Con essa non ci si trova più di fronte alla cosa in sé, al danaro, ma alla sua caratterizzazione simbolica.
Lo stesso discorso vale per le simulazioni che si operano in calcolatore elettronico, sia in campo scientifico, statistico e previsionale.
Il fenomeno, in sé e per sé, viene sottinteso, sottaciuto, pur essendo punto di riferimento principale, e in sua vece sorge la funzione simbolica, che ne adombra l’essenza.
In questo modo la ricerca della realtà simbolica dà al processo conoscitivo una accresciuta potenza di indagine, poiché permette di scoprire nessi, o per meglio dire, analogie, legami, identità apparentemente occulte tra fenomeni a prima vista estranei fra di loro come possono essere il corpo e la mente, il mondo esterno e il mondo interno, l’uomo e la natura.
Da questo processo nasce un senso di unicità ma anche di reciprocità fra i vari costituenti la manifestazione, che troveranno poi la loro conferma sperimentale, come nella Psicosomatica, ove un processo psicologico è intimamente legato all’organo, ed alle sue funzioni e disfunzioni, o come nel caso della Spagiria, ove un prodotto della natura ha la stessa signatura o caratterizzazione simbolica delle parti vitali umane.
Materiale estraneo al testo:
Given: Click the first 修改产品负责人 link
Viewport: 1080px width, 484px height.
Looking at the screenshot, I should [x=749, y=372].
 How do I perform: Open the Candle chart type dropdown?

Senza la ricerca del simbolo, che viene a rappresentare il plasma vitale che sorregge le manifestazioni, ogni ricerca rigidamente confinata nella dialettica del pensiero può risultare sterile e fallace. Ma gli alchimisti potranno essere classificati dei materialisti dialettici nel campo della sperimentazione, proprio perché colgono la realtà simbolica, o funzionale, che può legare i fenomeni tra di loro. Da quanto detto risulta che la dialettica, spinta alle sue estreme conseguenze, può portare alla scoperta del mondo del simbolo, e quindi a quella sorta di idealismo leniniano “sciolto dalla materia, dalla natura”.
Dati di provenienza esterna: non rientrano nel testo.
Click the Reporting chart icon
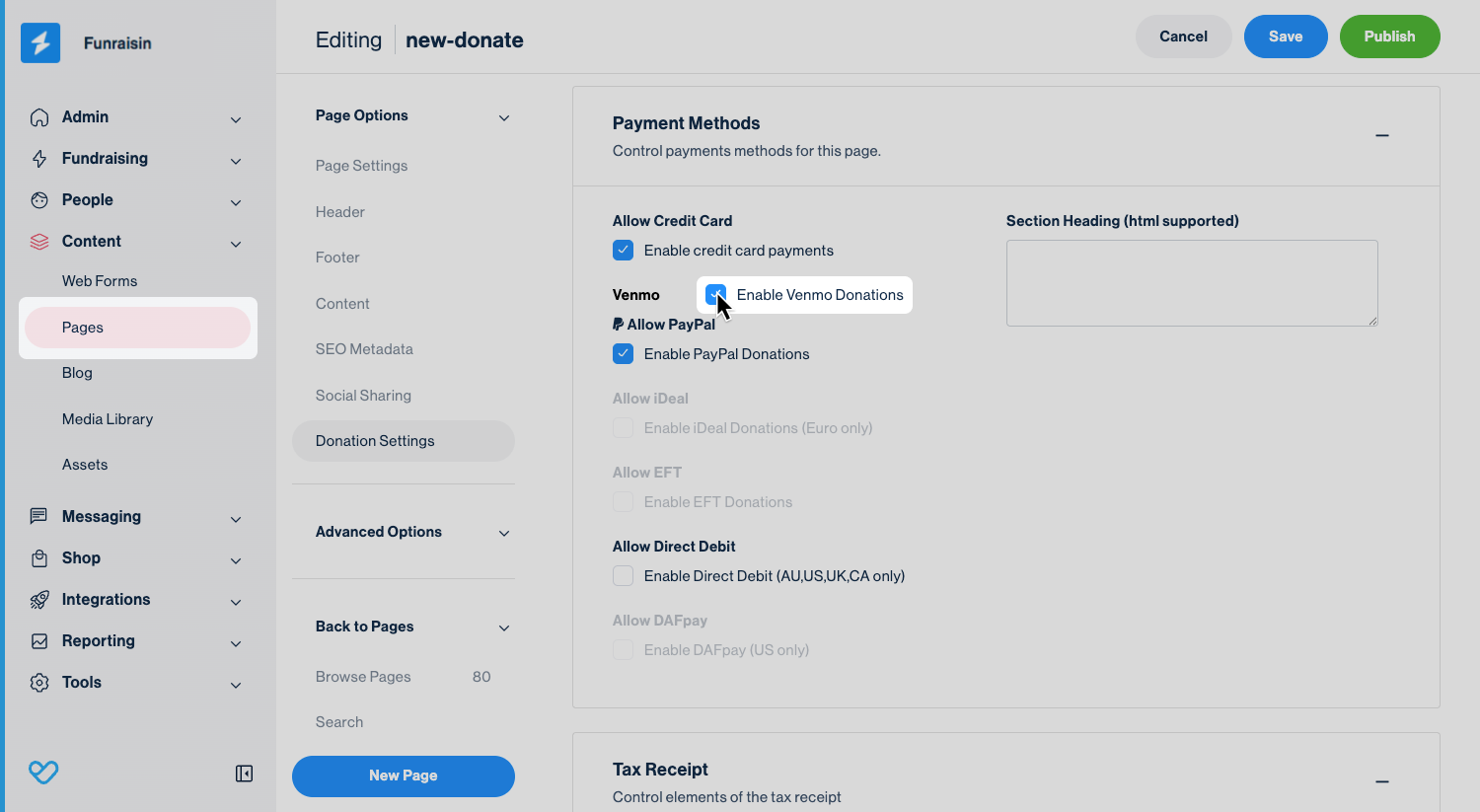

Questo può senz’altro accadere, ma è anche pur vero che questo mondo dei simboli, questo substrato che di sé informa la realtà sensibile, è sempre stato appannaggio delle civiltà prelogiche che hanno descritto il mondo funzionale sotto il velame della Mitologia, ove gli Dei non hanno il significato attribuito loro dalla nostra mentalità moderna, ma sono considerati stati dell’Essere, della Sostanza, Simboli funzionali e Viventi che si incarnano, si cristallizzano nella realtà esteriore.
Questo discorso porta con sé, inevitabilmente, il concetto di una revisione critica del pensiero di tutte le antiche civiltà, ove filosofia e scienza, riunite nella Mitologia, formavano un tutt’uno, come ha postulato l’anelito di conoscenza del XX secolo.
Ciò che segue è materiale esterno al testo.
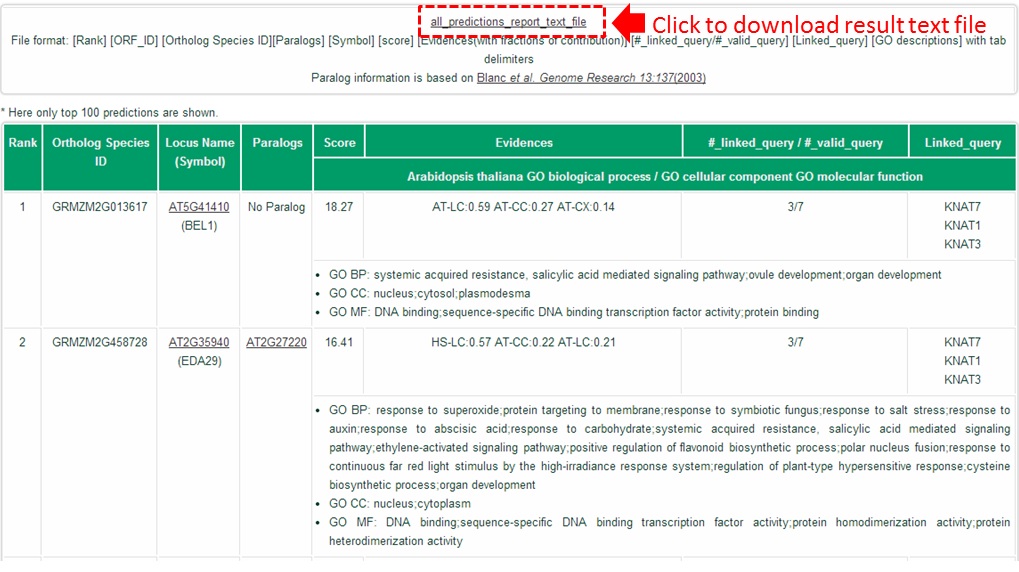
Task: Click the Rank column header
Action: click(23, 143)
L’Alchimia, abbandonati i vecchi clichées ormai logori, sta riportando alla luce quelle antiche verità che fanno già capolino nelle singole discipline, come per esempio nell’Egittologia, dove valenti e giovani studiosi cercano di rimuovere le pesanti limitazioni poste dalle concezioni attuali in cui quella scienza è stata costretta da una particolare visione del mondo, di tipo meccanicistico, religioso e cerebrale.
Ma questo mostra anche come l’Alchimia si dimostri filosofia universale, e, nata in età prelogica, oggi, nell’età nel razionalismo più spinto, cerchi la consacrazione, in modo che logica e prelogica, in ossequio dell’assioma secondo il quale gli estremi si toccano, si tendano la mano per la costruzione di una filosofia del futuro che ci tolga dall’impasse in cui è caduta la conoscenza umana.
Forse oggi, più ancora che in passato, l’Alchimia può rappresentare l’elemento nuovo che può unificare, in una concezione globale del mondo, tutti i frammenti portati dalle singole discipline scientifiche, i quali, considerati singolarmente, rimangono nel puro campo della cerebralizzazione, ma cementati fra di loro dalle concezioni alchimiche, possono dare una visione del mondo nello stesso tempo razionale e metafisica, ove fenomeno e noumeno vengono considerati le due facce di una medesima realtà.
Questo elemento di unificazione può essere messo in movimento, anche all’interno delle Logge Massoniche per realizzare, in questo ciclo terminale d’epoca, una riunificazione ideale sulla base dei più puri postulati Tradizionali.